### Document passage:
Vigorous opposition to the occupation continued, nevertheless, and after World War I, it increased in the US as well, where President Warren G. Harding (1921–23), Wilson's successor, worked to put an end to the occupation, as he had promised during his electoral campaign. The U.S. occupation ended in October 1922, and elections were held in March 1924. The victor was the former president (1902–03) Horacio Vásquez Lajara, who had co-operated with the United States. He was inaugurated on July 13, 1924, and the last U.S. forces left in September. Vásquez gave the country six years of stable governance in which political and civil rights were respected and the economy grew strongly in a relatively-peaceful atmosphere.

A rebellion or coup d'état against him broke out in February 1930 in Santiago. Rafael Trujillo secretly cut a deal with the rebel leader Rafael Estrella Ureña. In return for Trujillo letting Estrella take power, Estrella would allow Trujillo to run for president in new elections. As the rebels marched toward Santo Domingo, Vásquez ordered Trujillo to suppress them. However, feigning "neutrality," Trujillo kept his men in barracks, which allowed Estrella's rebels to take the capital virtually unopposed. On March 3, Estrella was proclaimed acting president, with Trujillo confirmed as the head of the police and of the army. As per their agreement, Trujillo became the presidential nominee of the newly formed Patriotic Coalition of Citizens (Spanish: Coalición patriotica de los ciudadanos), with Estrella as his running mate. The other candidates became targets of harassment by the army and withdrew when it became apparent that Trujillo would be the only person who would be allowed to campaign effectively. Ultimately, the Trujillo-Estrella ticket was proclaimed victorious with an implausible 99% of the vote. According to the U.S. ambassador, Trujillo received more votes than there were actual voters.

### Data provided:
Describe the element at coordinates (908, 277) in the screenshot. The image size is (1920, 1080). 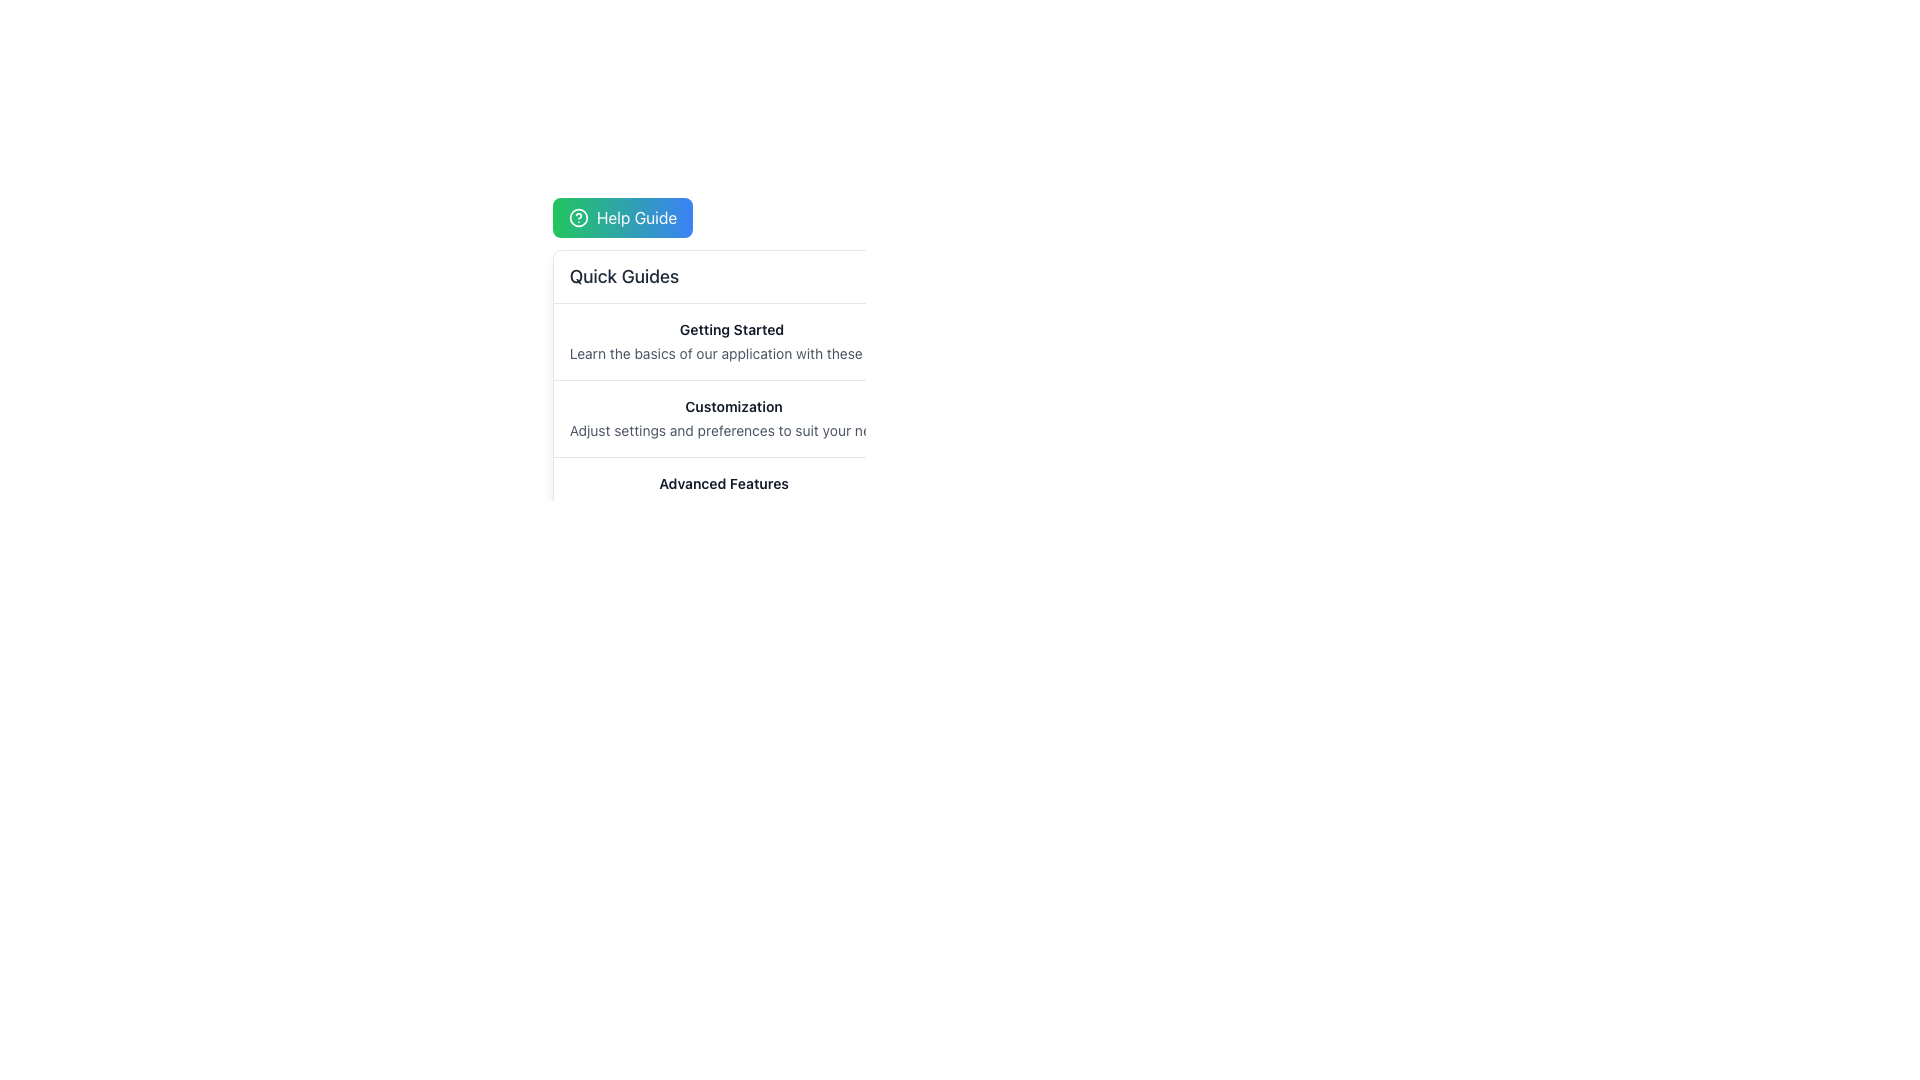
I see `the close button located at the far-right side of the 'Quick Guides' section to hide or dismiss it` at that location.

### Task prompt:
In the passage about Vásquez and Trujillo, on what date was Horacio Vásquez Lajara inaugurated? The data has no connection to the passage about Vásquez and Trujillo.

### Result:
July 13, 1924.